▸ What to produce:
Your answer should repeat every line of the records below in which the word "computer" appears.

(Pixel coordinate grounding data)
━━━━━━━━━━━━━━━━━━━━━━━━━━━━━━

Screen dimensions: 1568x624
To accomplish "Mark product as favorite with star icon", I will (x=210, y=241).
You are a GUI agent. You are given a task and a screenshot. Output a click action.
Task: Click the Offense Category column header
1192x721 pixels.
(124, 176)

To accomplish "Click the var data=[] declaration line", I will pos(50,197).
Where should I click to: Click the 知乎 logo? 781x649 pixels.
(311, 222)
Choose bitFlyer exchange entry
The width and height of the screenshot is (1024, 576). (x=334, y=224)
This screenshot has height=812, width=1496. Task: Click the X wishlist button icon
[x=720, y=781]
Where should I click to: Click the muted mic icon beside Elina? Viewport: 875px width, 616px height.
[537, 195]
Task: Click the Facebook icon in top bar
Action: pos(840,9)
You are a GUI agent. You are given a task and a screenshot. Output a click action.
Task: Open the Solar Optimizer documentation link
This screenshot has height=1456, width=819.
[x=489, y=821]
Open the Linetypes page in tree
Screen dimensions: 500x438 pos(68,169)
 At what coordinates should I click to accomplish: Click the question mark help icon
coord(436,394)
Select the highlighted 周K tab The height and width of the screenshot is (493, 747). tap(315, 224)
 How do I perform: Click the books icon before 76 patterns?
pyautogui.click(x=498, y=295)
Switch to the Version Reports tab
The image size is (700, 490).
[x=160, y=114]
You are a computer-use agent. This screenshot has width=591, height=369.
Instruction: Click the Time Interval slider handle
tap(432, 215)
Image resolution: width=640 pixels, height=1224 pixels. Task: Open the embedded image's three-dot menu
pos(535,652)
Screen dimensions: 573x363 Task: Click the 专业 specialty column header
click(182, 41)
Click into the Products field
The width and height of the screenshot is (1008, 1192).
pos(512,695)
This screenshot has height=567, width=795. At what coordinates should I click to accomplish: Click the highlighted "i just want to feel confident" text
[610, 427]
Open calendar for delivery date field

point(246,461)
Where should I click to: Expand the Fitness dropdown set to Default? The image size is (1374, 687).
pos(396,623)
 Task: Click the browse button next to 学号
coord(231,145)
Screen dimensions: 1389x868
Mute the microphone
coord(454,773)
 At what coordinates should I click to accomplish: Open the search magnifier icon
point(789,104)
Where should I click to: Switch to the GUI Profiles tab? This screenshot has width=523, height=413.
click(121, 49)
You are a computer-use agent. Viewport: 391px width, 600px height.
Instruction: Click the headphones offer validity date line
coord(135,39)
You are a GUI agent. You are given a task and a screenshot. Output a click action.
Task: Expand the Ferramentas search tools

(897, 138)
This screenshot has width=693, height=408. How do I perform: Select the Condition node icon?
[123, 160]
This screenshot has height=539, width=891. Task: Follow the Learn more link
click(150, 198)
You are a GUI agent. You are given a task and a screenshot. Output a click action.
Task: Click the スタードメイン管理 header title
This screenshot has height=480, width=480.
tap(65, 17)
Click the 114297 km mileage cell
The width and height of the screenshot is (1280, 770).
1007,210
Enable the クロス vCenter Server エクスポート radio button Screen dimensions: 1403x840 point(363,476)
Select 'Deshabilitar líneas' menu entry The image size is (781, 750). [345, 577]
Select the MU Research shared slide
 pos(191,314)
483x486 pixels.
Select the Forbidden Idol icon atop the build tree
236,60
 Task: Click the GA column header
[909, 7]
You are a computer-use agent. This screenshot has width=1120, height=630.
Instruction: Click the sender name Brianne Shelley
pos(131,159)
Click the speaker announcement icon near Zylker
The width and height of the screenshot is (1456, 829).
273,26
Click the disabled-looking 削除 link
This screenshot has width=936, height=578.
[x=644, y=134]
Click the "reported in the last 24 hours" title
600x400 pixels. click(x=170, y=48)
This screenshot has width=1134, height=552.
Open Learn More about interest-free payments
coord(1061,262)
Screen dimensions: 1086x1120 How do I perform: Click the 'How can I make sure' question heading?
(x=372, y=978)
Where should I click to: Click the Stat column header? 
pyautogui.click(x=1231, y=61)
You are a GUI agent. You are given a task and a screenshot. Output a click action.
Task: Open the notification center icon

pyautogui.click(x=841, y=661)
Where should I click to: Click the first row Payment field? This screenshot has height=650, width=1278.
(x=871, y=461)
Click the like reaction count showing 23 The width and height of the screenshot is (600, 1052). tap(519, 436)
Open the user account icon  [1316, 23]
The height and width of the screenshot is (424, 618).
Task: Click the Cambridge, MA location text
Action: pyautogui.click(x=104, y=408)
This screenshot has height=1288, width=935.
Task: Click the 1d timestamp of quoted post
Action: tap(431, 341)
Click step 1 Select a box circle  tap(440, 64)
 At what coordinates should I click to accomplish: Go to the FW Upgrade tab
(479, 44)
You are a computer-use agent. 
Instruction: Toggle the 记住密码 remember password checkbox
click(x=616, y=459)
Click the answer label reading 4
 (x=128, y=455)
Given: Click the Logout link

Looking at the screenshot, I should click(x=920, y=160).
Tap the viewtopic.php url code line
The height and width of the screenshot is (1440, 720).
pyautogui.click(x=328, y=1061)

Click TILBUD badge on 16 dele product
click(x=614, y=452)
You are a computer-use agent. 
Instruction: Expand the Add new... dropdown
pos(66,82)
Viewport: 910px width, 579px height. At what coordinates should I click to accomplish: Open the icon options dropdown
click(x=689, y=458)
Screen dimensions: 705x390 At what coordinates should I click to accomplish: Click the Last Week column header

━━━━━━━━━━━━━━━━━━━━━━━━━━━━━━

▸ Response to the exercise:
You are a computer-use agent. This screenshot has width=591, height=369.
You are a computer-use agent. Viewport: 391px width, 600px height.
You are a computer-use agent. This screenshot has width=1120, height=630.
You are a computer-use agent. 
You are a computer-use agent. 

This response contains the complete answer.